I found this even more interesting so I plugged in a really big number for n and got the following

https://www.wolframalpha.com/input?i=%28%28x%5E100%29%2F100000%29%5E2+-+%28%28x%5E100%29%2F100000%29

if you wait for Wolfram to compute all the roots you'll find a 100 vertex NGon with a radius of the hundredth root of 100000

that got me thinking if I could do some kind of limit and substitute x for re^i*theta and to my surprise, it actually worked. and by adjusting theta you can rotate the points of the NGon around the origin

https://www.wolframalpha.com/input?i=%28x%5E4%29-%28%289%5E2%29e%5E%28i+*+pie%2F2%29%29%3D0

can someone who actually went to a university explain what's happening here? I learned calculus from youtube videos so I really have no idea, I'm just plugging in equations.

>> No.15342480

>>15342472
You're actually retarded, if x is a root, then f(x) = 0 or 1, for the latter case this means (x^n)/a=1.

>> No.15342496

>>15342480

? so aggressive, maybe we're just having a misunderstanding?

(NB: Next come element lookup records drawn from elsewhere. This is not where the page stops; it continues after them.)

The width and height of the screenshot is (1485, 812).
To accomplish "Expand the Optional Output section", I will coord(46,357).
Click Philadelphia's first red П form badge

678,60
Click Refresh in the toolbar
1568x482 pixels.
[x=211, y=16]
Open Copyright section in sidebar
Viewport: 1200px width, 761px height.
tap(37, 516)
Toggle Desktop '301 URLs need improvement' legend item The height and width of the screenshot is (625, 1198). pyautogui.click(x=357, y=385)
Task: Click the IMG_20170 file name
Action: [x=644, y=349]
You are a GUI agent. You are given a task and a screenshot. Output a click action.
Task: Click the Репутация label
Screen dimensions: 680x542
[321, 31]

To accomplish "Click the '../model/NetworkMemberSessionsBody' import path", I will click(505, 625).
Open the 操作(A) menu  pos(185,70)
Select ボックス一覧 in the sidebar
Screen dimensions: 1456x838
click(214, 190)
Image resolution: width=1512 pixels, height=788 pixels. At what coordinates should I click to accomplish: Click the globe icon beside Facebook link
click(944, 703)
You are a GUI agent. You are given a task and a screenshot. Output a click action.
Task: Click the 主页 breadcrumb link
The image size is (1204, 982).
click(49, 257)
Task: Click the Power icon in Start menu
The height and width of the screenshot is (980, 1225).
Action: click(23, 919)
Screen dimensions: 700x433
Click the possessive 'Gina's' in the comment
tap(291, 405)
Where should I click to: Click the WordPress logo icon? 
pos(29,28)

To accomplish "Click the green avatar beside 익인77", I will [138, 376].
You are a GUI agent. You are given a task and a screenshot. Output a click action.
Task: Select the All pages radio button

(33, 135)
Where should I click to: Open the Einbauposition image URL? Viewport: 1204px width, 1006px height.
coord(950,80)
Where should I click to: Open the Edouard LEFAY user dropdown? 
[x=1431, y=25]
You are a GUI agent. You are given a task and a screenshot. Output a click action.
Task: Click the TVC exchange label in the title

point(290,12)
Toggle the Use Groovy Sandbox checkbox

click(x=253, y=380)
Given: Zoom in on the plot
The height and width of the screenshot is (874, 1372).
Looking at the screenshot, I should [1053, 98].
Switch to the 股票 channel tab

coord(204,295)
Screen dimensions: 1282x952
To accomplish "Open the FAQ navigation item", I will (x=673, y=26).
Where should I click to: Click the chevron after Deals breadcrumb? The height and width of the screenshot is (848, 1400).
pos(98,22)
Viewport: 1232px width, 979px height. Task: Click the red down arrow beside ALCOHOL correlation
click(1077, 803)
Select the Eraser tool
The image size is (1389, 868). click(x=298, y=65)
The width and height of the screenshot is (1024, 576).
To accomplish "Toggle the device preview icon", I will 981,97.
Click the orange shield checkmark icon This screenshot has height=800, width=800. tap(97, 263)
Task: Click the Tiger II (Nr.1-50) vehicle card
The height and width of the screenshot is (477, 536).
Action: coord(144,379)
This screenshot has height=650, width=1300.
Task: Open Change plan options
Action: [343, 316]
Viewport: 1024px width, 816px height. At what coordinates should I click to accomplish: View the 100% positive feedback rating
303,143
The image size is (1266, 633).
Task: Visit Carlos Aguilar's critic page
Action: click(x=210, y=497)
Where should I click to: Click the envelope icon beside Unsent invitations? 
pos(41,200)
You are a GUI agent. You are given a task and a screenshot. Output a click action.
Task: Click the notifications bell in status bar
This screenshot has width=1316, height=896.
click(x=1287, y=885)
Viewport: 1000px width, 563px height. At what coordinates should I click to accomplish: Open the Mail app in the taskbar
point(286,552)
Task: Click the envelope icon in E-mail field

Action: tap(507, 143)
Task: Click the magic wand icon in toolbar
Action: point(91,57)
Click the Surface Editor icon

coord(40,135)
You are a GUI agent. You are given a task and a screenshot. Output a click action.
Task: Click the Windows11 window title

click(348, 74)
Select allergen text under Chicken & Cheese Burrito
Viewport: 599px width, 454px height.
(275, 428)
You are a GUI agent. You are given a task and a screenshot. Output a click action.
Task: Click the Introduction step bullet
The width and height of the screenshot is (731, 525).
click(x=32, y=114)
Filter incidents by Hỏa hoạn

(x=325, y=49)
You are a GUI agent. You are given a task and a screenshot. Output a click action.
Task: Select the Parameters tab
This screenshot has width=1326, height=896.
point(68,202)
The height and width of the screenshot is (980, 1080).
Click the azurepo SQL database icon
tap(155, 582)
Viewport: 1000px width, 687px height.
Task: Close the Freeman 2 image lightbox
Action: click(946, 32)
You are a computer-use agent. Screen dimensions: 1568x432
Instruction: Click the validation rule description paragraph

square root of two written with those equations ((x^2)/2)^2 - ((x^2)/2) where x = root 2

https://www.wolframalpha.com/input?i=%28%28x%5E2%29%2F2%29%5E2+-+%28%28x%5E2%29%2F2%29

>> No.15342518

>>15342480
wait no I see what you're saying now, but I'm referring to the imaginary roots as well. not just the real solutions. You're right, I am pretty stupid, but what's new?

>> No.15343465

make pics and post them here from your wolfram alpha calculations, aint nobody clicking that shit and running those calculations

>> No.15344101

>>15342472
The roots of g(x) are x^(2n) - ax^n = 0 which are exactly x^n - a = 0 (and x=0).
The roots of x^n -a = 0 are (a)^(1/n) (The positive nth root is prefered but actually any can be taken) times those of x^n - 1 = 0. Hope this helps :)

>> No.15344384

>>15344101
Oh, so this is just the nth roots of unity with extra steps?

>> No.15344443

>>15344384
Yeah, exactly. Usually things that have some rotational symmetry along a point, are related to the roots of unit, special points if it's along the point 0+0i. More interestingly, if you have a set of finite points with rotational symmetry they correspond to scaled + translated + initial rotations of roots of unity.